PASSAGE GIVEN

******************************

Environmental variables: Meteorological data were obtained from a Chinese surface weather station (Station ID: 57957) located approximately 30 km from the construction site. The dataset includes ambient temperature, precipitation, wind speed, humidity, cloud cover, and various components of solar radiation.

(3)

Finite element simulation data: Temperature values at each monitoring point over the same time span were simulated using ANSYS 2024 R1 software through the finite element method, serving as physics-based benchmarks for subsequent comparisons.

2.2. Physics-Based Finite Element Simulation

2.2.1. Governing Equations and Heat Source Model

To establish a conventional first-principles-based benchmark, transient thermal analysis was performed using the commercial finite element software ANSYS Mechanical (2024 R1) [35,36]. A three-dimensional geometric model matching the actual dimensions of the monitored mass concrete structure was created to simulate the temporal evolution of internal temperature. The simulation follows Fourier’s law of heat conduction, with the transient heat diffusion equation serving as both the governing equation and the model for the heat source [37,38].

$$T\left(t\right)=T_{\infty }(1-e^{-a{t}^b})$$

(1)

2.2.2. Model Development and Solution

Considering the structural symmetry, a quarter-scale, three-dimensional finite element model was developed. The model employed SOLID70 elements, which are eight-node, three-dimensional isoparametric thermal elements with a single temperature degree of freedom at each node [39,40] (Figure 3a). Following a mesh convergence study, a mesh size of 0.2 m was determined, resulting in a model comprising 9430 elements and 42,618 nodes (Figure 3b). Combined boundary conditions accounting for convection and radiation were applied to the external surfaces, with field-measured ambient temperatures serving as boundary inputs. The specific values of convection coefficients and radiation constants are detailed in

Table 1. Thermal and mechanical properties of the concrete for the FEM model.

******************************

GIVEN DATA

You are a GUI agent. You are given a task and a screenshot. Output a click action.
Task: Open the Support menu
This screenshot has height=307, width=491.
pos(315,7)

******************************

DIRECTIVE
Extend the passage above on finite element simulation of mass concrete temperatures, picking up right after its last line.

ANSWER BELOW
Item	Value
Specific heat ($\mathrm{k}\mathrm{J}{\mathrm{kg}}^{-1}°{\mathrm{C}}^{-1}$)	0.98
Density ($\mathrm{k}\mathrm{g}{\mathrm{m}}^{-3}$)	2425
Thermal conductivity ($\mathrm{k}\mathrm{J}{\mathrm{m}}^{-1}{\mathrm{h}}^{-1}°{\mathrm{C}}^{-1}$)	9.32
Convection coefficient (outside) ($\mathrm{k}\mathrm{J}{\mathrm{m}}^{-2}{\mathrm{h}}^{-1}°{\mathrm{C}}^{-1}$)	45
Convection coefficient (inside) ($\mathrm{k}\mathrm{J}{\mathrm{m}}^{-2}{\mathrm{h}}^{-1}°{\mathrm{C}}^{-1}$)	35
Thermal expansion coefficient ($°\mathrm{C}$)	1.0 × 10−5
Poisson’s ratio	0.17
Coefficient of thermal heat source function	$Q_{\infty }=320\mathrm{k}\mathrm{J}{\mathrm{kg}}^{-1}$, $a=0.69$, $b=0.56$

.

2.3. Exploratory Data Analysis: Quantifying Nonlinearity and Time Lag

2.3.1. Nonlinear Relationship Metric: Maximal Information Coefficient (MIC)

To comprehensively evaluate both linear and nonlinear correlations between variables, the Maximal Information Coefficient (MIC) was employed in this study. The MIC assesses association strength by computing the mutual information $I(X;Y)$ between two variables ($X,Y$) and normalizing it [41]. The fundamental approach involves discretizing the two variables in a two-dimensional space and representing them as a scatter plot. This two-dimensional space is partitioned into intervals along both x and y directions, and the dispersion of points within each grid cell is examined to facilitate the calculation of mutual information. The MIC analysis was implemented using the minepy library in Python 3.11.

The constraint $a\times b<B$ is imposed, with B set to approximately 0.6 times the sample size following the original methodology.

$$\mathrm{MIC}(X;Y)=\underset{a\times b<B}{max}{\displaystyle \frac{I(X;Y)}{{log}_2(min(a,b))}}$$

(2)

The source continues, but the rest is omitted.